Discussion:
bug#21904: date->string duff ISO 8601 format for non-4-digit years
Zefram
2015-11-13 14:22:29 UTC
Permalink
The date->string function from (srfi srfi-19), used on ISO 8601 formats
"~1", "~4", and "~5", gets the formatting of year numbers wrong when the
year number doesn't have exactly four digits. There are multiple cases:

scheme@(guile-user)> (date->string (julian-day->date 1500000 0) "~1")
$1 = "-607-10-04"
scheme@(guile-user)> (date->string (julian-day->date 1700000 0) "~1")
$2 = "-59-05-05"
scheme@(guile-user)> (date->string (julian-day->date 1720000 0) "~1")
$3 = "-4-02-05"

For year numbers -999 to -1 inclusive, date->string is using the minimum
number of digits to express the number, but ISO 8601 requires the use
of at least four digits, with zero padding on the left. So one should
write "-0059" rather than "-59", for example. Note that this range is
also affected by the off-by-one error in the selection of the year number
that I described in bug #21903, but that's not the subject of the present
bug report. Here I'm concerned with how the number is represented in
characters, not with how the year is represented numerically.

scheme@(guile-user)> (date->string (julian-day->date 1722000 0) "~1")
$4 = "2-07-29"
scheme@(guile-user)> (date->string (julian-day->date 1730000 0) "~1")
$5 = "24-06-23"
scheme@(guile-user)> (date->string (julian-day->date 2000000 0) "~1")
$6 = "763-09-18"

For year numbers 1 to 999 inclusive, again date->string is using the
minimum number of digits to express the number, but ISO 8601 requires the
use of at least four digits. If no leading "+" sign is used then the
number must be exactly four digits, and that is the appropriate format
to use in this situation. So one should write "0024" rather than "24",
for example.

The year number 0, representing the year 1 BC, logically also falls into
this group, and should be represented textually as "0000". Currently this
case doesn't arise in the function's output, because the off-by-one bug
has it erroneously emit "-1" for that year.

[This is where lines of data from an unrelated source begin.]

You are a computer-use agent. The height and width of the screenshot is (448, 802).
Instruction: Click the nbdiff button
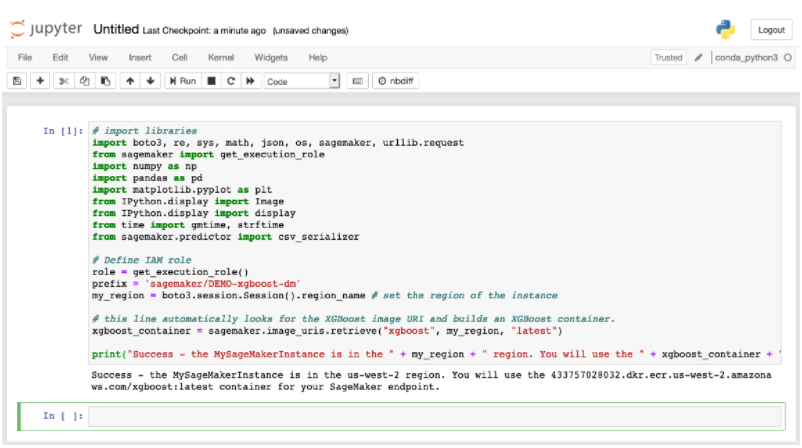397,81
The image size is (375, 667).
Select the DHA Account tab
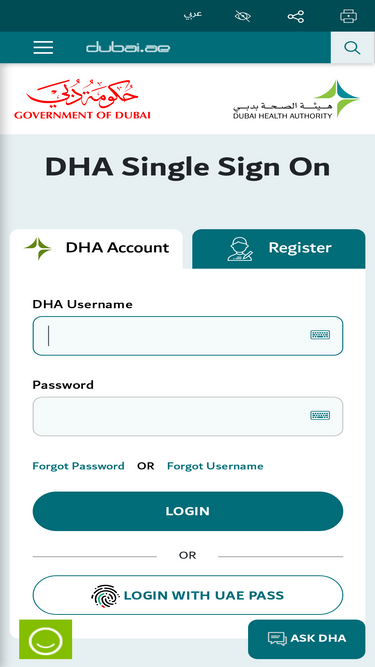click(97, 249)
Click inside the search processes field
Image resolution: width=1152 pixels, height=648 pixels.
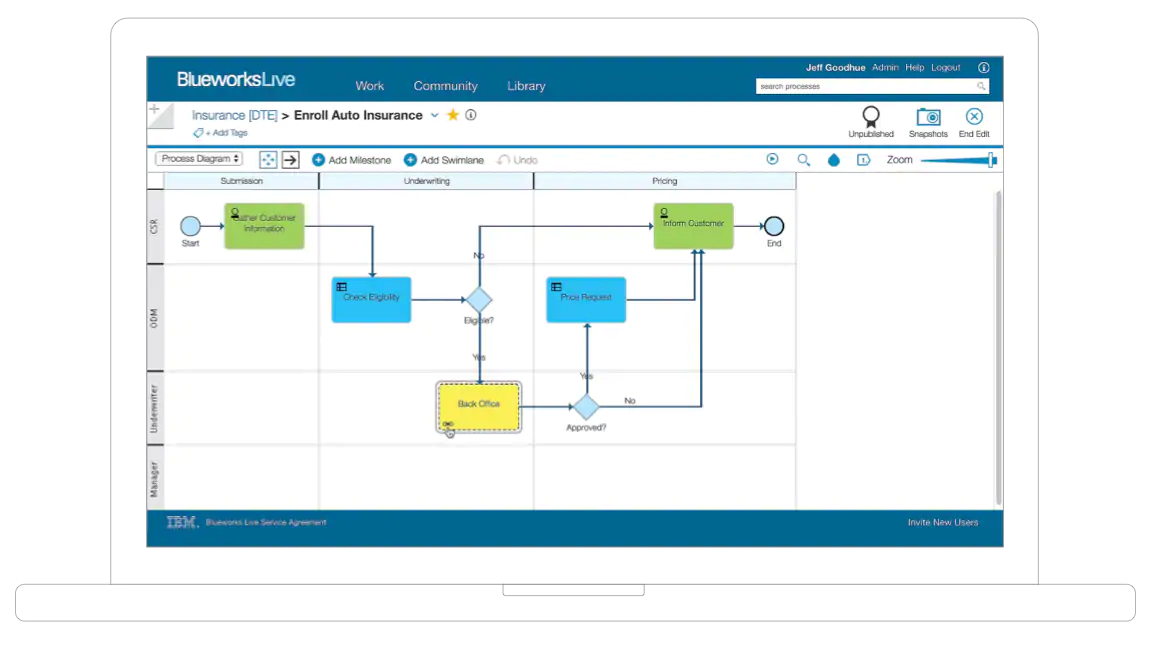tap(865, 86)
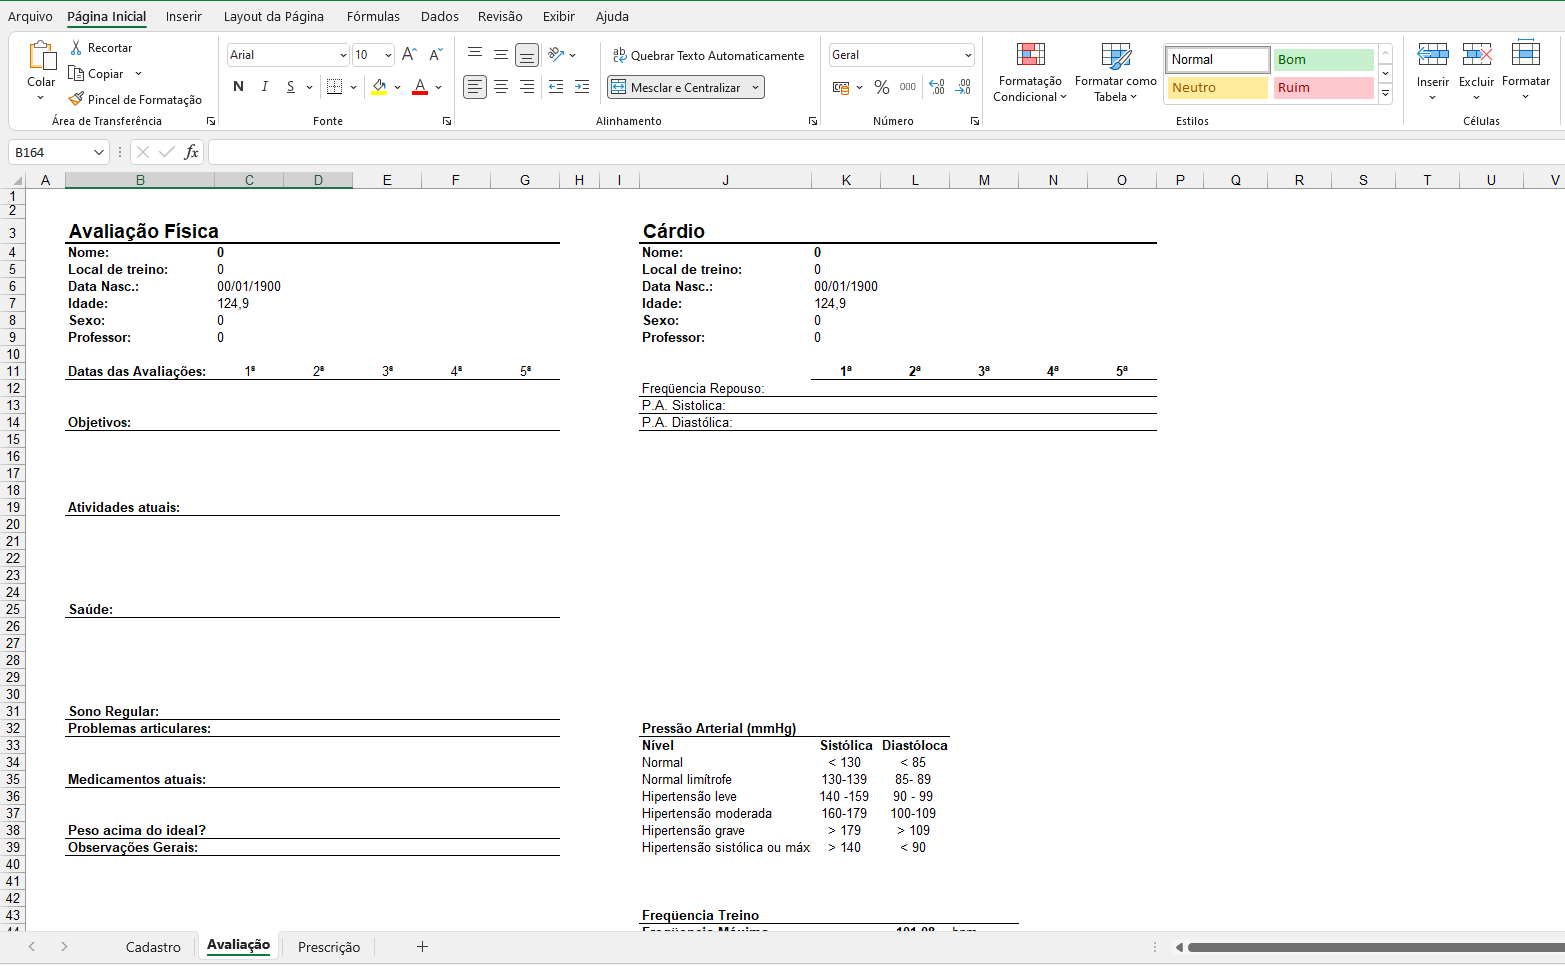Screen dimensions: 1565x966
Task: Click the Pincel de Formatação brush icon
Action: click(76, 99)
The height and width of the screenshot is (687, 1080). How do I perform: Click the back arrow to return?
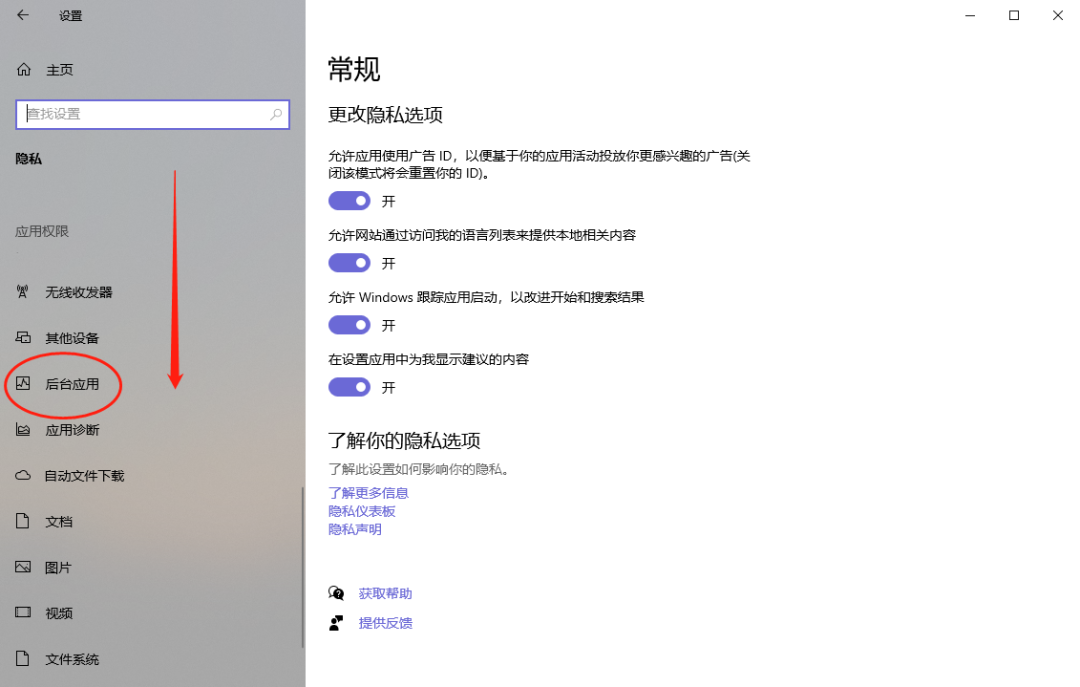point(22,15)
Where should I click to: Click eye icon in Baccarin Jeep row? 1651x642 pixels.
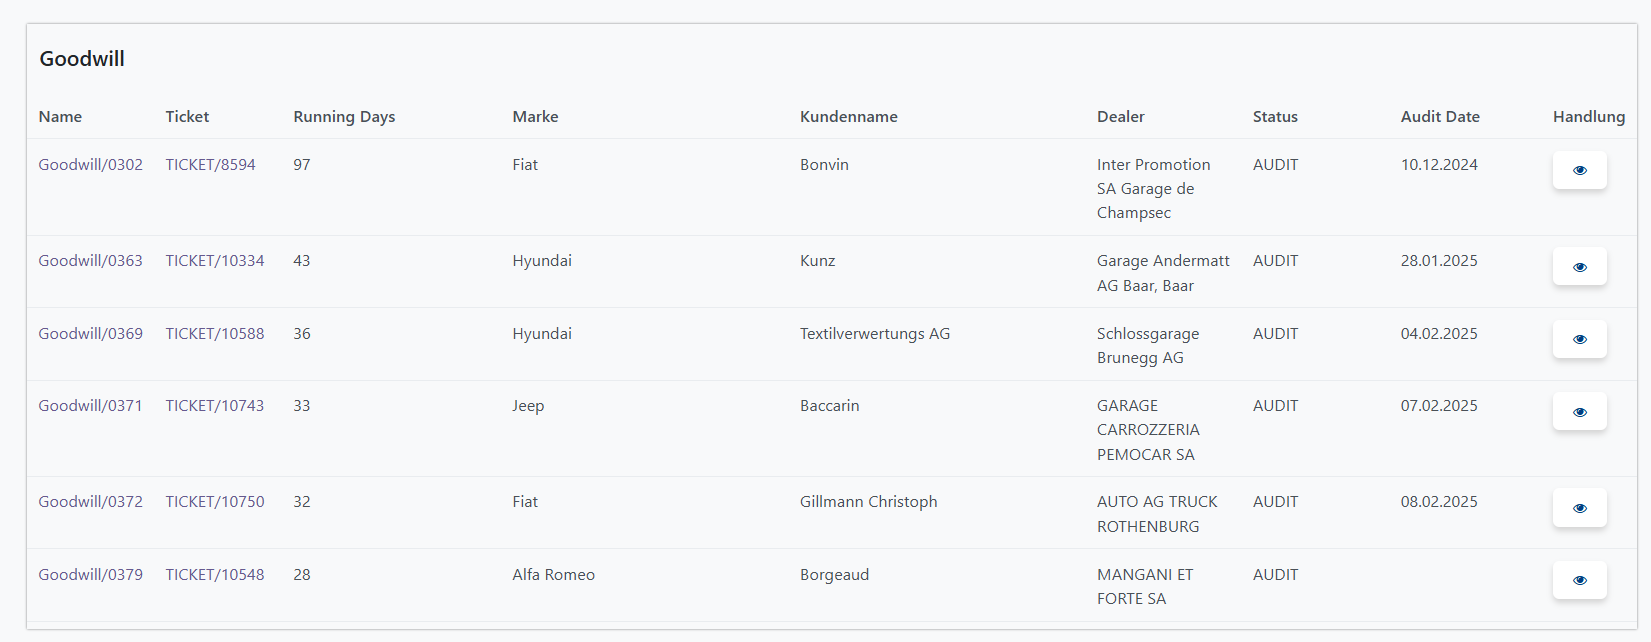(1579, 412)
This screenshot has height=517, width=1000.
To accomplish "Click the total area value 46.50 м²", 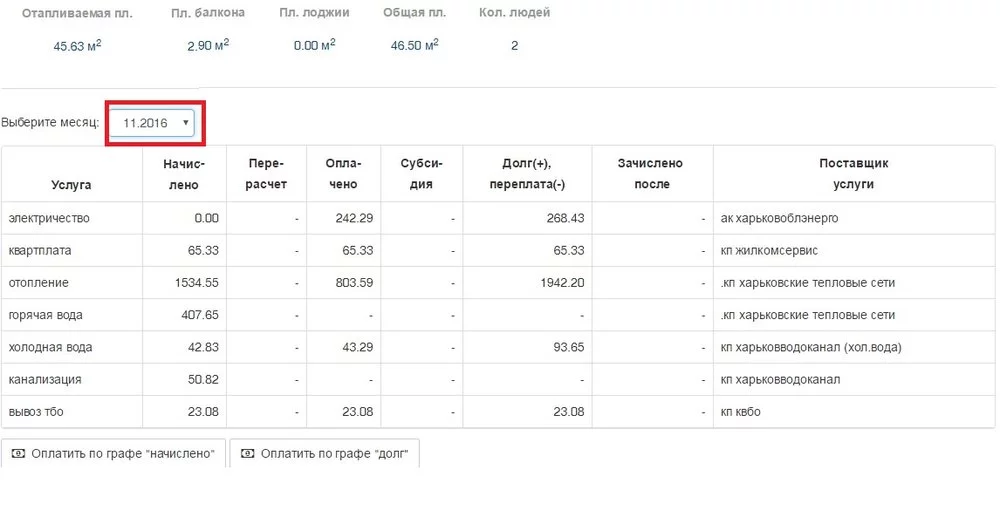I will tap(413, 46).
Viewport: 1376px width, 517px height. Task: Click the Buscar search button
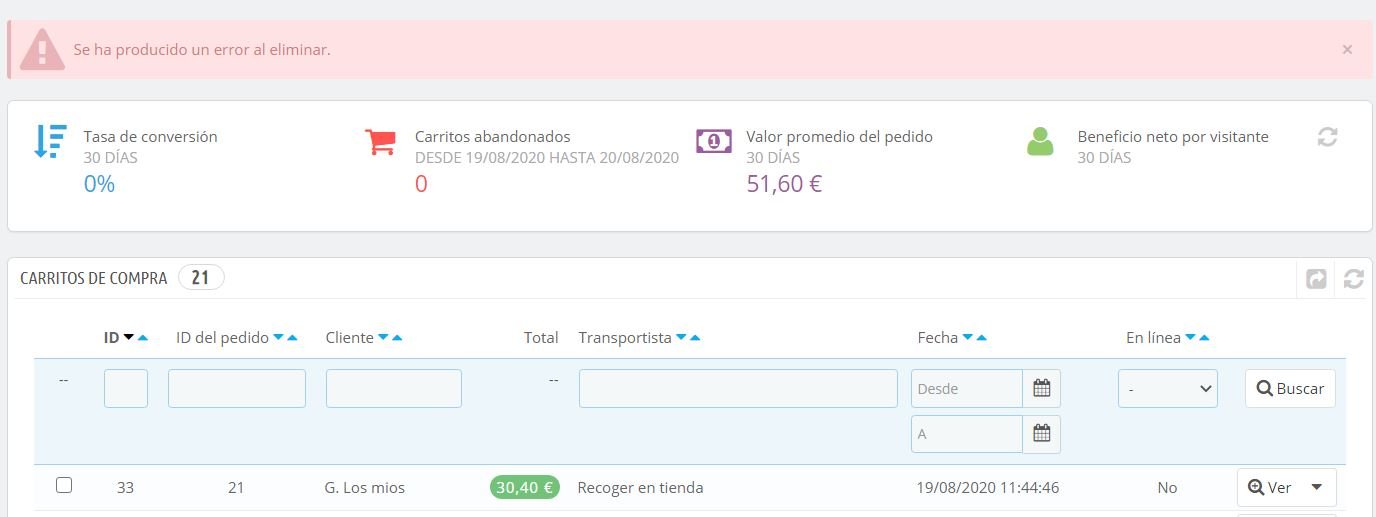point(1290,389)
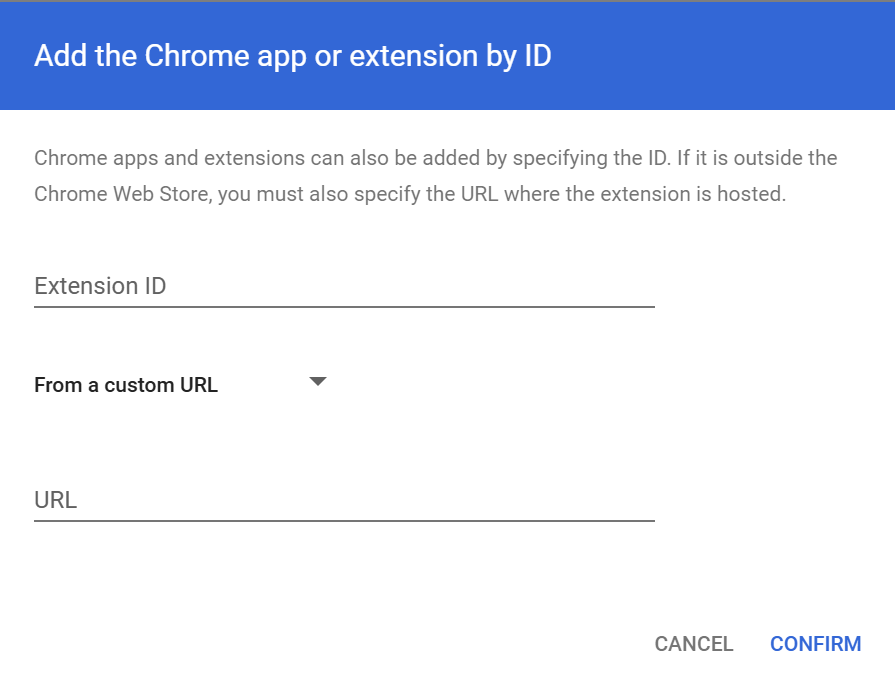Click the dialog title Add the Chrome app
The width and height of the screenshot is (895, 678).
pos(293,56)
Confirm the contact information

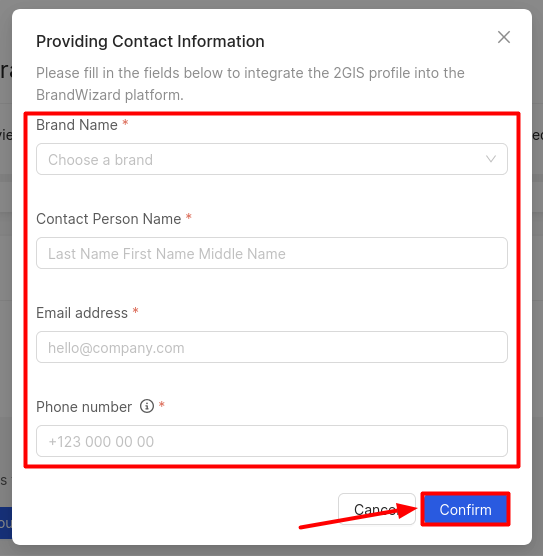[x=465, y=509]
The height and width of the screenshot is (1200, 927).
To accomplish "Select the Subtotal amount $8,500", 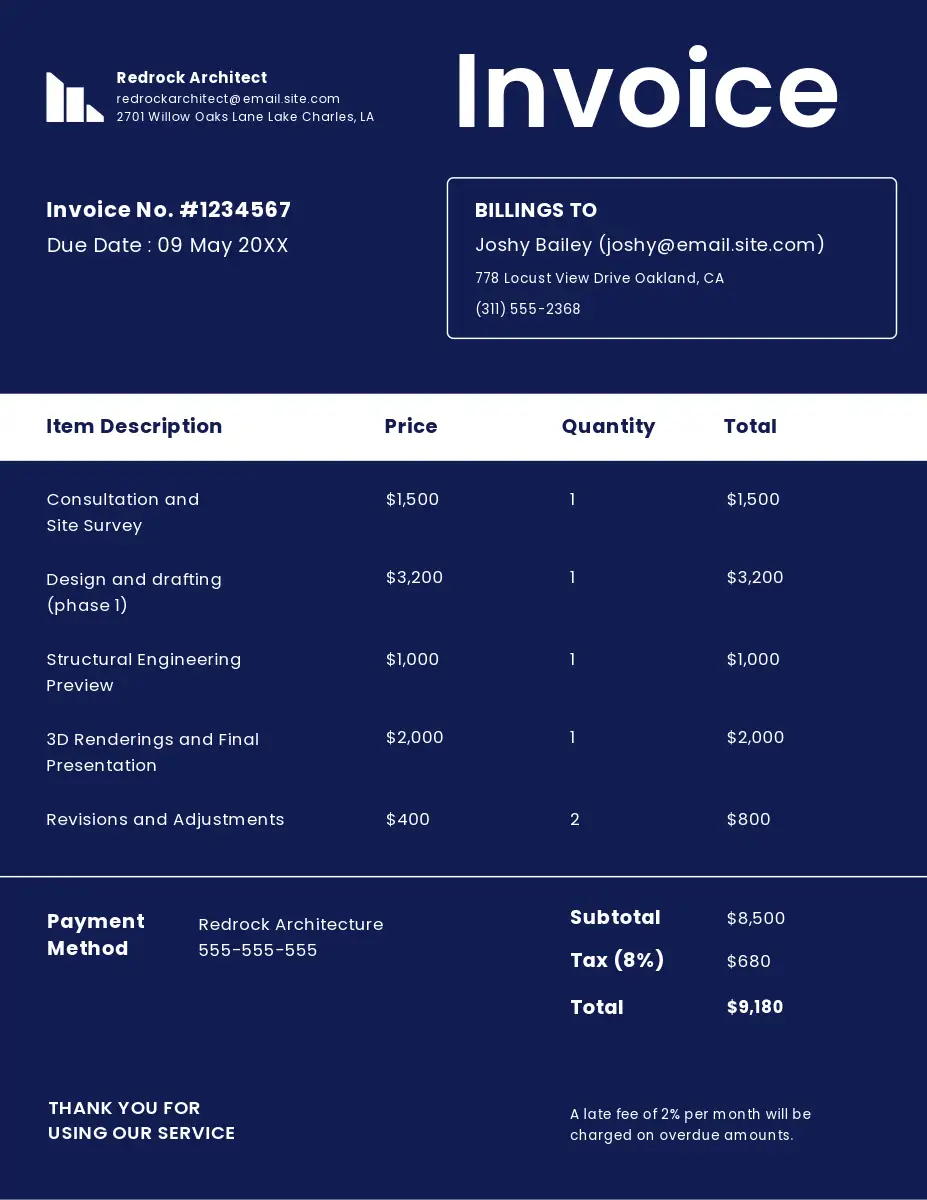I will [x=755, y=918].
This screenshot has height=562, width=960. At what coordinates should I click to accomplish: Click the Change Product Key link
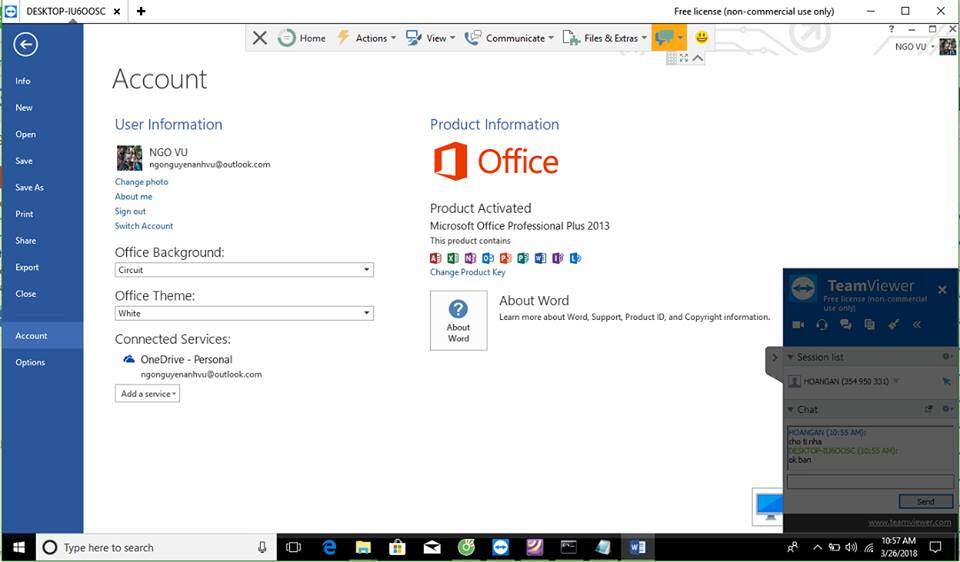coord(467,272)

scheme@(guile-user)> (date->string (julian-day->date 10000000 0) "~1")
$7 = "22666-12-20"
scheme@(guile-user)> (date->string (julian-day->date 100000000 0) "~1")
$8 = "269078-08-07"

For year numbers 10000 and above, it is necessary to use more than four
digits for the year, and that's permitted, but ISO 8601 requires that
more than four digits are preceded by a sign. For positive year numbers
the sign must be "+". So one should write "+22666" rather than "22666",
for example.

The formatting of year numbers for ISO 8601 purposes is currently only
correct for numbers -1000 and lower (though the choice of number is off
by one) and for year numbers 1000 to 9999 inclusive.

-zefram
Zefram
2017-04-20 00:04:37 UTC
Permalink
A patch to fix this is attached. The ISO 8601 date formats were
implemented by using the ~Y formatter for the year portion, but SRFI-19
doesn't require ~Y to follow ISO 8601, so this raises the question of
whether ~Y should. It could be fixed by changing ~Y to conform to
ISO 8601, retaining the existing factoring of the formatters. Or a
separate internal formatting function could be instituted to do ISO
8601 year formatting, with ~1 et al using that and ~Y left unchanged.
I chose the former strategy, partly because the funny non-linear year
number doesn't seem a useful thing to support in date->string at all,
but more strongly because it's useful to have access to ISO 8601 year
formatting on its own. There isn't any other format specifier for that
job; it looks like SRFI-19 imagines that ~Y will fill that need.

-zefram
Zefram
2017-04-20 00:07:02 UTC
Permalink
Post by Zefram
I chose the former strategy, partly because the funny non-linear year
number doesn't seem a useful thing to support in date->string at all,
Sorry, this comment is misplaced. It relates to bug#21903; the choice
about ~Y applies to both of these bugs.

-zefram
Mark H Weaver
2018-10-20 22:41:05 UTC
Permalink
Post by Zefram
$4 = "2-07-29"
$5 = "24-06-23"
$6 = "763-09-18"
This particular subset of bugs, for years 0-9999, was fixed in the
upstream SRFI-19 reference implementation, and so I included the same
fix in commit 5106377a3460e1e35daf14ea6edbe80426347155. That fix pads
the year to have at least 4 characters with the requested padding
character (0 by default). However, it does not handle adding the sign
where mandated by ISO 8601.

As with your related bug <https://bugs.gnu.org/21903>, I think this bug
should be reported to upstream SRFI-19, and hopefully they will take it
seriously. I'm reluctant to have Guile deviate from most (all?) other
SRFI-19 implementations in this respect.

There's also the issue that 'string->date' would need to be fixed to
successfully parse the years as printed by 'date->string'.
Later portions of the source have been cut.